Alors que je discute avec les employés, ils me révèlent que toutes les pâtisseries sont faites à base de margarine et non de beurre : je comprends maintenant pourquoi elles ne peuvent avoir le même goût que chez nous ! Les variétés de gâteau sont un peu limitées aussi. Même les gâteaux les plus ouvragés sont en fait ce qu’ils appellent du « massepain », c’est-à-dire un gâteau avec de la poudre d’amande, assez sec, recouvert d’un glaçage décoré du plus bel effet.

Les Européens que nous sommes, en voyant de telles merveilles, salivent fortement mais seraient déçus par le contenu, nous qui sommes habitués aux gâteaux avec de la crème.

Pendant mon passage, j’ai eu la chance d’observer le patron décorer un gâteau d’anniversaire grâce à du glaçage coloré (rose flashy !) : quelle dextérité ! Quel art ! Il faut dire qu’il travaille ici depuis plus de 40 ans…

Comme son voisin d’en face le…

Forgeron :

Alors que je sors de ma première visite de chez le pâtissier, je vois en face, de l’autre côté de la rue, l’atelier d’un forgeron.

Toujours aussi curieuse (je sais, certains m’ont dit que c’est maladif, moi je dirais que c’est une belle opportunité de faire des découvertes), je rentre pour voir de quoi il en retourne car la cour ressemble à un grand bric à brac.

Je fais alors la rencontre d’un monsieur d’un certain âge, Roger, avec qui je discute. Il est très gentil et me dit de repasser plus tard si je veux voir fonctionner la forge, puisqu’il ne va pas y travailler aujourd’hui.

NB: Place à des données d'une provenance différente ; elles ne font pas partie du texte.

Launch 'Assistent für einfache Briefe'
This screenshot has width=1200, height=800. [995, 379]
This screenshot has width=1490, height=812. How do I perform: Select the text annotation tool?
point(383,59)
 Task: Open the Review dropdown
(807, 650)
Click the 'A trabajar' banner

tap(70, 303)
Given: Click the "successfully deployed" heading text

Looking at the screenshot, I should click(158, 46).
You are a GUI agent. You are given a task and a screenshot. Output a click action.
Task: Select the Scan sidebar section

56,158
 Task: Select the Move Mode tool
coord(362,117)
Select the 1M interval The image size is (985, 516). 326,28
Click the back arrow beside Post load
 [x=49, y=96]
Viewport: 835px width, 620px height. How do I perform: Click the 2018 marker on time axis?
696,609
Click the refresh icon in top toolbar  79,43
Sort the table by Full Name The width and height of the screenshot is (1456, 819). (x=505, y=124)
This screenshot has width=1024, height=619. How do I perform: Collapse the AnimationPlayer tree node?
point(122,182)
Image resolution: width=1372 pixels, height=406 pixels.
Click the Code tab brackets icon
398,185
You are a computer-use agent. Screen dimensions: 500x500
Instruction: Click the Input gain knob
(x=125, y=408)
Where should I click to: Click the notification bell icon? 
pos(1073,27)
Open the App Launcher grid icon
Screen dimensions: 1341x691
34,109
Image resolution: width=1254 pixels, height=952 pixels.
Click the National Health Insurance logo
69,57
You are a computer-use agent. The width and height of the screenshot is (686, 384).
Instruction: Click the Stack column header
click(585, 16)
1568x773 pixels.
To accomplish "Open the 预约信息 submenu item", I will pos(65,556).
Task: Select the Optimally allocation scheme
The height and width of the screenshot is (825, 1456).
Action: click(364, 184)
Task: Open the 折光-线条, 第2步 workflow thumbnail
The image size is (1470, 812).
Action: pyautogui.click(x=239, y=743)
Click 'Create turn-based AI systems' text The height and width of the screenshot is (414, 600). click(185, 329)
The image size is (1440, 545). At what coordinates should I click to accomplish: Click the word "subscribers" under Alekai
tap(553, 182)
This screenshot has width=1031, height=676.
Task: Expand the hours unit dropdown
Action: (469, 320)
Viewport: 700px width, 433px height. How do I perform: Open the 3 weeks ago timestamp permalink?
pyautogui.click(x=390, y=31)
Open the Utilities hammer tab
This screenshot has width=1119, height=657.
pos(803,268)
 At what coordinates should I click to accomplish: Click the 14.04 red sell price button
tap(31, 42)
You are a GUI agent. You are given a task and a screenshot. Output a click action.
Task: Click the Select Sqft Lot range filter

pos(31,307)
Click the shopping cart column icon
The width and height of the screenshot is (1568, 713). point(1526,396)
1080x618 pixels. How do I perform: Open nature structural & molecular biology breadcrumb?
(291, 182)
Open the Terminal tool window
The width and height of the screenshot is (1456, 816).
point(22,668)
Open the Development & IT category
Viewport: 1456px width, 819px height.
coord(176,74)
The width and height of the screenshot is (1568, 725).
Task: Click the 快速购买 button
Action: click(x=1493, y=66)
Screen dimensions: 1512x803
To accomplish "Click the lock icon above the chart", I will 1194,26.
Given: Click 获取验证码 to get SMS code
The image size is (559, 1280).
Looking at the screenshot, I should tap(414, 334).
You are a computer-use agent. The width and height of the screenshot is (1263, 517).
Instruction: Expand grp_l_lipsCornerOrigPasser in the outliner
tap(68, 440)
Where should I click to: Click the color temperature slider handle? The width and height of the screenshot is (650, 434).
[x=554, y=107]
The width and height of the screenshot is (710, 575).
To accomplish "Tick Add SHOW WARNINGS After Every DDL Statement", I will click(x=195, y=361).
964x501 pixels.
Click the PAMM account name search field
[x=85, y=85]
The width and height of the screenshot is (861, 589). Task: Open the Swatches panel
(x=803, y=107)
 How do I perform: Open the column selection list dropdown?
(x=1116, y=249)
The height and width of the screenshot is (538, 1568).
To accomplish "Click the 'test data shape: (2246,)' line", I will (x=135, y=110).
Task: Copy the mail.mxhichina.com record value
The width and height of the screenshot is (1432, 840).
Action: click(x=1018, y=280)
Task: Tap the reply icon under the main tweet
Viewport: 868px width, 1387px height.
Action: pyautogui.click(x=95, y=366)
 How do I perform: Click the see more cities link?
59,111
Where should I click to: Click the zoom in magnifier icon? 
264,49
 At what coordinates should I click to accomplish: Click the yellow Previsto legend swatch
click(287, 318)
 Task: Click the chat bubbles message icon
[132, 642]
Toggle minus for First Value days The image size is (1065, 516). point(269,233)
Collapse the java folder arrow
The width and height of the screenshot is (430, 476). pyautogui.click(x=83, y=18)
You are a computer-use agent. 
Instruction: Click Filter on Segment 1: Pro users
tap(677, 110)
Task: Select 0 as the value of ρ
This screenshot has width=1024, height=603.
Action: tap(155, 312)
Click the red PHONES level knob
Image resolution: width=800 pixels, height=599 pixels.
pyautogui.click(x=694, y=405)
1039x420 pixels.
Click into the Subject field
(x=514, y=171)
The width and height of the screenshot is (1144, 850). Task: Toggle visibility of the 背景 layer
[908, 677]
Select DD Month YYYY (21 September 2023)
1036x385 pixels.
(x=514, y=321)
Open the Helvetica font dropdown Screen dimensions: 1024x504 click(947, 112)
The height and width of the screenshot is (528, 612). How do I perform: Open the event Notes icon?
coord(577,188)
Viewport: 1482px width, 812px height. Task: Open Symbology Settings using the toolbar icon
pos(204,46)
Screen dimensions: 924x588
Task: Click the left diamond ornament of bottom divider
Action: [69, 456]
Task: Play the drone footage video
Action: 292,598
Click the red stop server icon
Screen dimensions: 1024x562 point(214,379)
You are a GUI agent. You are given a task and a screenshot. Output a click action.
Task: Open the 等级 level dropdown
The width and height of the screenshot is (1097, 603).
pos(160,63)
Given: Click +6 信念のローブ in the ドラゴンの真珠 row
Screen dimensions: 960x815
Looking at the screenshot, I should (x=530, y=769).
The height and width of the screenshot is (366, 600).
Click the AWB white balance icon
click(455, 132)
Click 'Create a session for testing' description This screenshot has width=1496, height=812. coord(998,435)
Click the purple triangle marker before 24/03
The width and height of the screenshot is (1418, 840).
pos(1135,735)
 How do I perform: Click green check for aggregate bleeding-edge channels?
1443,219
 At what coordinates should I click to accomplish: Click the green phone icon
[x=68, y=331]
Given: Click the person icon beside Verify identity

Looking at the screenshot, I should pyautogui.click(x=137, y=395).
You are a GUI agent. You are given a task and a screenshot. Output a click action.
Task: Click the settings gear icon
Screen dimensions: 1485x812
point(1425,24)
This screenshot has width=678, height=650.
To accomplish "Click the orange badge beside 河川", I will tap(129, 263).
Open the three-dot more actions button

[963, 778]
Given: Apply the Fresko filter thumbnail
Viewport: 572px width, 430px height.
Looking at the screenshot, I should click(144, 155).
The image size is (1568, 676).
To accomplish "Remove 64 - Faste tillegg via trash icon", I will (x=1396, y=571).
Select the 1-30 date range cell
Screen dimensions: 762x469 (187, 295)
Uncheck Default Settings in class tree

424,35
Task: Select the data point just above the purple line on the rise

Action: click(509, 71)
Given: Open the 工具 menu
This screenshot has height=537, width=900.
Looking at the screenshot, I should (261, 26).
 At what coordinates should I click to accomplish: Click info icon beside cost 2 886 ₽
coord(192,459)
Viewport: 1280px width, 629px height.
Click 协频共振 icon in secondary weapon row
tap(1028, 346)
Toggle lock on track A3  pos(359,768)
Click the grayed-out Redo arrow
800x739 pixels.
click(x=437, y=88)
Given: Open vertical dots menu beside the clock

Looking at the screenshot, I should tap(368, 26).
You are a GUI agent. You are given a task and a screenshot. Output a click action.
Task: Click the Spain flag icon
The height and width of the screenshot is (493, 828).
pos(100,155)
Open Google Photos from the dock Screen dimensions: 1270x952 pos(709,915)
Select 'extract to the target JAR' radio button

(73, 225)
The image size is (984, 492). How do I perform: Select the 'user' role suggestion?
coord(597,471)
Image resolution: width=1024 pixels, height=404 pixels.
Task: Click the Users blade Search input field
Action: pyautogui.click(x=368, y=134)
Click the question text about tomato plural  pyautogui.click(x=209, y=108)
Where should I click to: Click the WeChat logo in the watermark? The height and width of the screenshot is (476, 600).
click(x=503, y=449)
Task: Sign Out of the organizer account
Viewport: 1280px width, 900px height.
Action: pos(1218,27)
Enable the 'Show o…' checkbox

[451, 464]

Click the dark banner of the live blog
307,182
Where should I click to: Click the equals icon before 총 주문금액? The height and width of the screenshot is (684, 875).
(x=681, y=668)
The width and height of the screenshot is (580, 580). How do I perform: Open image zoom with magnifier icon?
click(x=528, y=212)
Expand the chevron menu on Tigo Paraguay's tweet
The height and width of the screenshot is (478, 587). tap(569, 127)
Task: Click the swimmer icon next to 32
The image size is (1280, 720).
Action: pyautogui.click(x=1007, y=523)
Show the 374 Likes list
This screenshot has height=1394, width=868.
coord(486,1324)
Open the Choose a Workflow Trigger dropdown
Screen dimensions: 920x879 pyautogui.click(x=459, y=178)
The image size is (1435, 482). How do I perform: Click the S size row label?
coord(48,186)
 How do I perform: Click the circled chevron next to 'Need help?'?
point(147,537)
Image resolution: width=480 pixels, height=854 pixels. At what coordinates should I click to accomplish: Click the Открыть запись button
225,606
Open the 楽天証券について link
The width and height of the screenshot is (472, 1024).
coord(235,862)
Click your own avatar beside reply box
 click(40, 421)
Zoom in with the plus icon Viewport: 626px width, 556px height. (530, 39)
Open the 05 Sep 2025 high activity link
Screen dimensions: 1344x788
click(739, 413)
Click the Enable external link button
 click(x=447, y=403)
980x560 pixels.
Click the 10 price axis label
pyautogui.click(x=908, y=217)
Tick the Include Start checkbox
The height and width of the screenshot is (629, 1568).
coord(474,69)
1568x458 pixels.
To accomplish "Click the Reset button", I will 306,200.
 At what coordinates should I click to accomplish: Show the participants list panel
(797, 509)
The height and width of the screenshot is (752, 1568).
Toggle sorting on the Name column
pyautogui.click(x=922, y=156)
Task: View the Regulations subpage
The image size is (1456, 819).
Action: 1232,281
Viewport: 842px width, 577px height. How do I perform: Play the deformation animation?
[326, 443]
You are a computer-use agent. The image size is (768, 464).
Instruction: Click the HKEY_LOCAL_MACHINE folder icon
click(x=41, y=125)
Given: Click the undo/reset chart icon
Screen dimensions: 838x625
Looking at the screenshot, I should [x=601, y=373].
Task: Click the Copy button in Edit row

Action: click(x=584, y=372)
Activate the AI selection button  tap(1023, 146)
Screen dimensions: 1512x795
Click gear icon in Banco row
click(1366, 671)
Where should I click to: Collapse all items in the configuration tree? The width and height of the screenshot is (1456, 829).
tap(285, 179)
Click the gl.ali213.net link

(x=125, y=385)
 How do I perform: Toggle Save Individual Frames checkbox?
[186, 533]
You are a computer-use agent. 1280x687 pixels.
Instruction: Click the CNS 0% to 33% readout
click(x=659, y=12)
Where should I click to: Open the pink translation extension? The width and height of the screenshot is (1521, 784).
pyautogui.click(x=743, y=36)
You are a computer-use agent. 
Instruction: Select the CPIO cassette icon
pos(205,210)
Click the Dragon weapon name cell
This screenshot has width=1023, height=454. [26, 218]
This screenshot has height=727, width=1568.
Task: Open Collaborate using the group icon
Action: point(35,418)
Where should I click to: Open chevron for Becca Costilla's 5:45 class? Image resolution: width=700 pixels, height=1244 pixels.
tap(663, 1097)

Je repasse quelques jours plus tard mais il n’est malheureusement pas en train de travailler sur sa forge non plus. En discutant avec lui, il m’explique que la relève est difficile car les jeunes ne veulent plus faire des métiers difficiles (c’est marrant comme on a les mêmes problématiques partout). Alors que pourtant depuis qu’il a commencé (il y a plus de 50 ans !) sont apparues des techniques qui ont bien simplifié le travail. Pour ne citer qu’un exemple : il existe maintenant une soufflerie électrique pour attiser la forge, ce qui n’oblige plus à actionner un soufflet pendant des heures… Mais les jeunes préfèrent de nos jours les métiers de bureaux, peu salissants et vus comme plus gratifiants. Roger se demande alors qui va prendre sa relève, et comment va perdurer ce métier si utile.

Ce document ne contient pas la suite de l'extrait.